Using Excel To Take Apart and Consolidate Text

Using Excel To Take Apart and Consolidate Text
This post was previously published. It has been updated.

I love spreadsheets. I use them frequently in my job. But I never use them for doing things with numbers. Instead, I used the functions of Excel to take text apart – and consolidate it.

I deal with a lot of information, for my job, for my classes, and for Girl Scouts. When I get information in a form that is readable, but not quite usable, I have the option to re-type it…or I can put Excel on the task and let it do the work.

Most people assume that Excel, as a spreadsheet, is just for crunching numbers. Truth be told, I use Excel more for text manipulation than I ever do for numbers. Today I am going to show you how to consolidate text  — and take it apart — using Excel.

Putting Text Together

When I have to put together any amount of text that is more than 20 lines long, or combines a bunch of copy/paste for many lines, I use Excel.

Putting text together in Excel is simply a matter of creating a formula to do it. The standard operator is the ampersand (&), which acts as a concatenation tool. Here are some examples on how to do this: (please show pictures to see the examples)

As you can see, you can add anything you want to the text string, expanding it, or putting other words in.

Taking Text Apart

The next part is how to take text apart. Far too often I receive information where the stuff I need is in the middle of blob of text. For instance, the spreadsheet I receive from my Girl Scout council with the leader training has the class titles mixed in with the date and the teacher. I just need the class title.

It’s easy to split text apart using Excel if you know how. This following example is a simplistic step-by-step demonstration on how to pull text apart.

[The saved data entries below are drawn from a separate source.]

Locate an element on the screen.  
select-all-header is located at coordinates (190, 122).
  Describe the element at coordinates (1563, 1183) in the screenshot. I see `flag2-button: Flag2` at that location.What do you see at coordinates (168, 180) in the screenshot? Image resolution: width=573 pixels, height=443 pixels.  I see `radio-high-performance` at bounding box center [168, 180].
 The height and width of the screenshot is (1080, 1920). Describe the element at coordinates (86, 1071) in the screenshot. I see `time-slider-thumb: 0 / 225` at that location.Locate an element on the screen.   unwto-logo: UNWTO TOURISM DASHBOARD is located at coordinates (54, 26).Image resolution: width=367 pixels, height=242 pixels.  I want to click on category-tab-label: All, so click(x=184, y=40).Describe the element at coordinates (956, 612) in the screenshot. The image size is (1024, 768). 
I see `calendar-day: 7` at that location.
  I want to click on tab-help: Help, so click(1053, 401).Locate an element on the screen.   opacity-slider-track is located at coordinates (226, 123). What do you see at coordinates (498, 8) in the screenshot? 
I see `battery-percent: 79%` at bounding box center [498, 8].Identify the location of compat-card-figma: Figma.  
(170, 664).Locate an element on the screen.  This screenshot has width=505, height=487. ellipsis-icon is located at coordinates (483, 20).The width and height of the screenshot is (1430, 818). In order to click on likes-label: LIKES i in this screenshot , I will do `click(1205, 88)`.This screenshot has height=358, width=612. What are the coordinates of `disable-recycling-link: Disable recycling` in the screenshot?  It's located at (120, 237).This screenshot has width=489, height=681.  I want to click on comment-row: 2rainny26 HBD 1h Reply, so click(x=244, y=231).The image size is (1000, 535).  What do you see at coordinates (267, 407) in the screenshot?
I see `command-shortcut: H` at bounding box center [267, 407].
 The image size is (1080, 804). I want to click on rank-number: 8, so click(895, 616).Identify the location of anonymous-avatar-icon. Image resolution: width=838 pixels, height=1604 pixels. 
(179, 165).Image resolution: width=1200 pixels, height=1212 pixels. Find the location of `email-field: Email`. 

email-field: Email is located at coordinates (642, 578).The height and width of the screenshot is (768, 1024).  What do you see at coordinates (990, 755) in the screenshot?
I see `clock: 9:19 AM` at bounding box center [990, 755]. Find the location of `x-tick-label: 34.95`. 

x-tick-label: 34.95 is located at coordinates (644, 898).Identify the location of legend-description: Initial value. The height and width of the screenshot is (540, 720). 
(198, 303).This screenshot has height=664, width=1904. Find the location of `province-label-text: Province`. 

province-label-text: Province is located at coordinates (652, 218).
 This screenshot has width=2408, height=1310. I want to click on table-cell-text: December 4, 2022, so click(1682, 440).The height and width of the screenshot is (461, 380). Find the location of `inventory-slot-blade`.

First we start with the text we want to pull apart in a column. We examine the data and see that it is separated by commas. (Sometimes it will be separated by pipes (|) or tabs or spaces)

Next, we start the Text To Columns tool, located under the Data tab.

The first screen shows us the data, so we can see if it is delimited or fixed width (very little data these days is fixed width)

Next, we tell it what the delimiter is, and it shows us how the data will look:

The last screen is important…make sure to change the destination, or the split data will overwrite your original.

And you are done! Your data is now split apart.


Excel isn’t just for numbers. If you ever find yourself looking at having to retype a bunch of text because it isn’t in the form you need, check to see if you can use Excel!

1 Comment

  1. Bruno

    Very good explanation on a very useful tip.